Tuesday, August 7, 2007

A short history of Griffin, Georgia, part three

1866-1880

Immediately after the end of the War Between the States, those Confederate soldiers and sailors who survived the war returned home to Griffin to a place devastated by Sherman's war on the civilians of Georgia. Griffin itself had avoided the destruction of its commercial buildings and railroads. However, the railroad line leading from Griffin to the outside world and buildings of any commercial or military importance in the area had been destroyed. The slave labor was no longer available as it had been before the war. For the former slaves, those who didn't leave to seek their fortune in the west or north, had no capital or property with which to start their own lives.

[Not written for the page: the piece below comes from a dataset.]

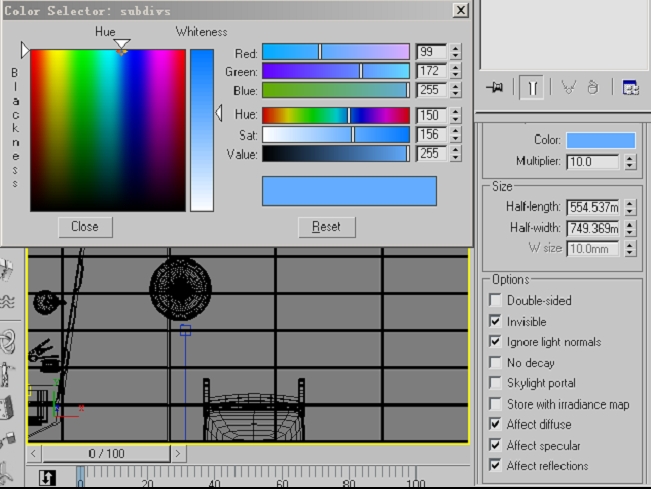The width and height of the screenshot is (651, 489).
Task: Toggle Show End Result icon in modifier stack
Action: coord(531,88)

After the assassination of President Lincoln the radical Republicans instituted Reconstruction and posted military authority over the states of the former Confederacy. Former soldiers and sailors in the Confederacy were not immediately allowed to hold office, vote, or exercise their civil rights. Opportunists from the north came down to the South to take advantage of the opportunities available in a beaten region. To many citizens of Griffin it must have felt as if the world had turned upside down.

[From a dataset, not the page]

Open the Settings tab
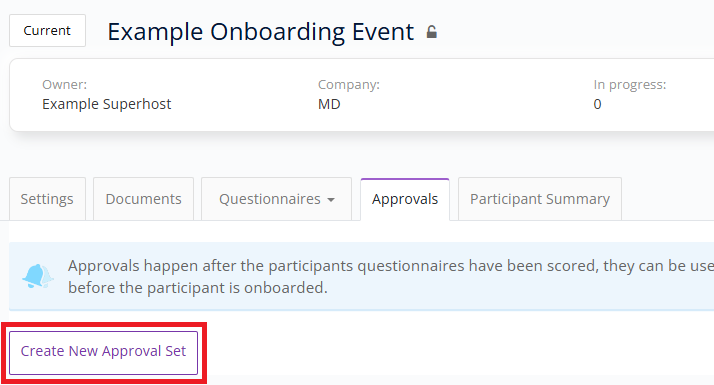 [47, 199]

There was severe economic breakdown in Griffin which lasted for fifteen years. During this time, the citizens of Griffin made do with what they had and the area struggled to survive. Many citizens left Griffin to find their fortunes elsewhere. The commerce and infrastructure which had meant so much to Griffin slowly attempted to return to health.

The farmers and landowners in the area instituted a system of tenant farming which allowed them to begin cultivating their land. However, this system didn't replace the cheap labor to the landowners and constituted a new type of involuntary servitude for the former slaves which lasted for another one hundred years.

Then Reconstruction ended and the real struggle began. Life in the tenant farm system became mean and desperate. This was the system which created the hatred and inequity which lasted another one hundred years or more.

Wealth derived from agriculture peaked in this area about the time that the industrial revolution began in earnest. That is not to say that agriculture died with the coming of industry and manufacturing. Agriculture continued to survive long into the twentieth century and still remains as a viable source of income today. However, the income derived from agriculture is swayed by so many factors which are only slightly manageable. Weather, soil conditions, the cost of land, equipment and labor and market conditions are only a few parts of what goes into the economy of agriculture. This has always been the case. The coming of the Civil War and the adjustments which occurred during Reconstruction were the birth pains of a new economy in Griffin and Spalding County.